La consigne >>
Recopiez mot pour mot, dans le texte ci-dessous sur la loi relative à l’immigration, le passage allant de « Mais voilà ce » jusqu’à « en fratrie ! ».

Texte du document >>

L’article 33 concerne l’immigration irrégulière (clandestins) Il supprime la rétention administrative de cinq jours pendant laquelle le préfet peut garder en rétention, un clandestin le temps d’organiser son départ. La rétention passe désormais à 48 heures, autrement dit plus assez de temps pour organiser un retour dans le pays d’origine. Le juge des libertés pourra seul autoriser une prolongation. N’attendons rien d’autre de ce juge que l‘application de la loi, et qu’il n’ait pas trop de travail. Enfin, il y aurait de nouveaux outils dans la lutte contre l’immigration irrégulière, en assignant à résidence[1]* tous les étrangers, mais tout en précisant et encadrant les pouvoirs des forces de l’ordre. Comment peut-on imaginer que même une certaine rapidité administrative pourrait transformer cette assignation en mesure d’éloignement. On ne comprend pas bien ce que tout ça veut dire.  Tandis que cette loi interdit le placement en rétention des familles avec enfants. Ceux-là ne sont pas assignés ? Il suffirait donc d’avoir un enfant avec soi pour que les forces de l’ordre soient encore privées d’intervenir ? Enfin, il que veut-dire «la loi accroît le niveau des pénalités dues par les transporteurs qui ne respectent pas leurs obligations de contrôle » ?

Est-ce cela la lutte contre les passeurs ?

Mais voilà ce que dit l’article 59, mesure-phare. Le droit du sol est élargi ! Naguère la loi pour devenir Français, était « acquisition ou filiation ». L’acquisition était l’autre nom du droit du sol, c’est à dire celui de devenir français si on naissait en France. Ce fut mon cas personnel, né d’apatrides russes. Aujourd’hui l’histoire n’est plus la même. Deviendront français à leur majorité, ceux qui vivent en France depuis l’âge de six ans, qui ont suivi une scolarité obligatoire en France…lorsqu’ils ont un frère ou une sœur devenus Français par le droit du sol. Autrement dit on devient français, au moyen d’un droit (du sol ?) transmis par frère ou sœur, devenu eux-mêmes français par le droit du sol. Un droit par fratrie qui n’existait pas encore vient d’être inventé. Tandis qu’on commence à savoir que les terroristes se déplacent, et agissent en fratrie !

Extraits des lignes >>
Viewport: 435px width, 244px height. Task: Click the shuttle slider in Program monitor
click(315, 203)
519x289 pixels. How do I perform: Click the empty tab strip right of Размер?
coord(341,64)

==

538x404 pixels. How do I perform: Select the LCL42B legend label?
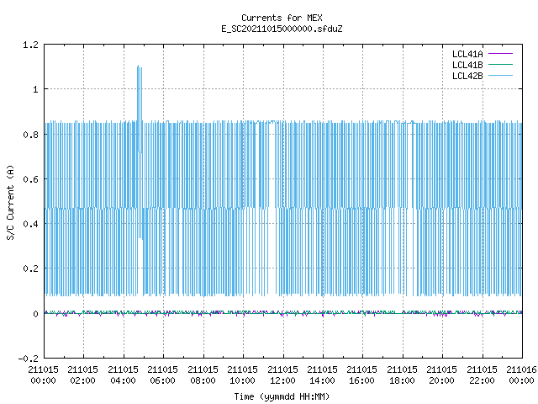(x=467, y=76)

Réponse attendue >>
Mais voilà ce que dit l’article 59, mesure-phare. Le droit du sol est élargi ! Naguère la loi pour devenir Français, était « acquisition ou filiation ». L’acquisition était l’autre nom du droit du sol, c’est à dire celui de devenir français si on naissait en France. Ce fut mon cas personnel, né d’apatrides russes. Aujourd’hui l’histoire n’est plus la même. Deviendront français à leur majorité, ceux qui vivent en France depuis l’âge de six ans, qui ont suivi une scolarité obligatoire en France…lorsqu’ils ont un frère ou une sœur devenus Français par le droit du sol. Autrement dit on devient français, au moyen d’un droit (du sol ?) transmis par frère ou sœur, devenu eux-mêmes français par le droit du sol. Un droit par fratrie qui n’existait pas encore vient d’être inventé. Tandis qu’on commence à savoir que les terroristes se déplacent, et agissent en fratrie !